Antibody drugs and COVID-19 vaccines are less effective against a coronavirus variant that was first detected in India, according to researchers.
The variant, known as B.1.617.2, has mutations that make it more transmissible. It is now predominant in some parts of India and has spread to many other countries.
A multicenter team of scientists in France studied a B.1.617.2 variant isolated from a traveler returning from India. Compared to the B.1.1.7 variant first identified in Britain, the India variant was more resistant to antibody drugs, although three currently approved drugs still remained effective against it, they found.
Antibodies in blood from unvaccinated COVID-19 survivors and from people who received both doses of the Pfizer/BioNTech vaccine were 3-fold to 6-fold less potent against the India variant than against the UK variant and a variant first identified in South Africa, according to a report posted on Thursday on the website bioRxiv ahead of peer review.
The two-dose AstraZeneca vaccine, which does not protect against the South Africa variant, is likely to be ineffective against the India variant as well.
Antibodies from people who had received their first dose “barely inhibited” this India variant, said study co-author Olivier Schwartz of Institut Pasteur.

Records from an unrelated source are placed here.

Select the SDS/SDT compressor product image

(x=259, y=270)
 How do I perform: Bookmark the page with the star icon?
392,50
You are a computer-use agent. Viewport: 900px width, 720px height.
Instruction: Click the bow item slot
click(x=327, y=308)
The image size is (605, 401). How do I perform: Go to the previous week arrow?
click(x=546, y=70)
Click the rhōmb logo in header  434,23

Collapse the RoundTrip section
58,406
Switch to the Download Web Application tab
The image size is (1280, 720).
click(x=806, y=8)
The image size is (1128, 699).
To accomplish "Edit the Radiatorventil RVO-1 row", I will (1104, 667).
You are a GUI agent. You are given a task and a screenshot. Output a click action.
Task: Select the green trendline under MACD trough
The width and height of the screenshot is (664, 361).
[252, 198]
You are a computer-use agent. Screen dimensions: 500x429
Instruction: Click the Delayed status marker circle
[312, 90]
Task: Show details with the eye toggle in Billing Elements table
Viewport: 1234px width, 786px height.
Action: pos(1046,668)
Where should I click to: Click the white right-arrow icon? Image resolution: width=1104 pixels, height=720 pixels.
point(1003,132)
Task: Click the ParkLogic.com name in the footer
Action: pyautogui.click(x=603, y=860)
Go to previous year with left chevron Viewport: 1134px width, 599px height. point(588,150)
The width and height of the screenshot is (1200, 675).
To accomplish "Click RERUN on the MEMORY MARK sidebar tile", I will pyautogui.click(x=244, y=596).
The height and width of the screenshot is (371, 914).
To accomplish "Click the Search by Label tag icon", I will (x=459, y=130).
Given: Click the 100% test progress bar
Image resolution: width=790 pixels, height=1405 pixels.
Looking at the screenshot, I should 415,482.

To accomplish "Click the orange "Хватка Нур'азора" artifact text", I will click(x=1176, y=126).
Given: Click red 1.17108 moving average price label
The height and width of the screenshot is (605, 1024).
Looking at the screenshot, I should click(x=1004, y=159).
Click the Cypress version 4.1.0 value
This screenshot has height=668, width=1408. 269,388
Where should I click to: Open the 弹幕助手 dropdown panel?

The study, Schwartz added, shows that the rapid spread of the India variant is associated with its ability to “escape” the effect of neutralizing antibodies.
Meanwhile, an antibody drug from Vir Biotechnology and GlaxoSmithKline that protects against progression of COVID-19 in high-risk patients with mild to moderate disease received emergency use authorization by the U.S. Food and Drug Administration on Wednesday.
In a large randomized trial, patient risk of progression to more severe illness was reduced by 85% with the drug, sotrovimab, compared to a placebo, according to an interim report from the trial posted on Friday on the medRxiv website in advance of peer review.
Everyone in the trial had risk factors for severe COVID-19 such as heart disease, diabetes, obesity, and old age.
Three of 291 patients (1%) in the sotrovimab group became sick enough to be hospitalized, versus 21 of 292 (7%) in the placebo group, researchers said. All five patients who needed to be admitted to intensive care received placebo, they reported.
Serious complications were less common with sotrovimab than with placebo, they added.
The antibody treatment will be available for COVID-19 patients in the coming weeks, GSK and Vir said on Wednesday.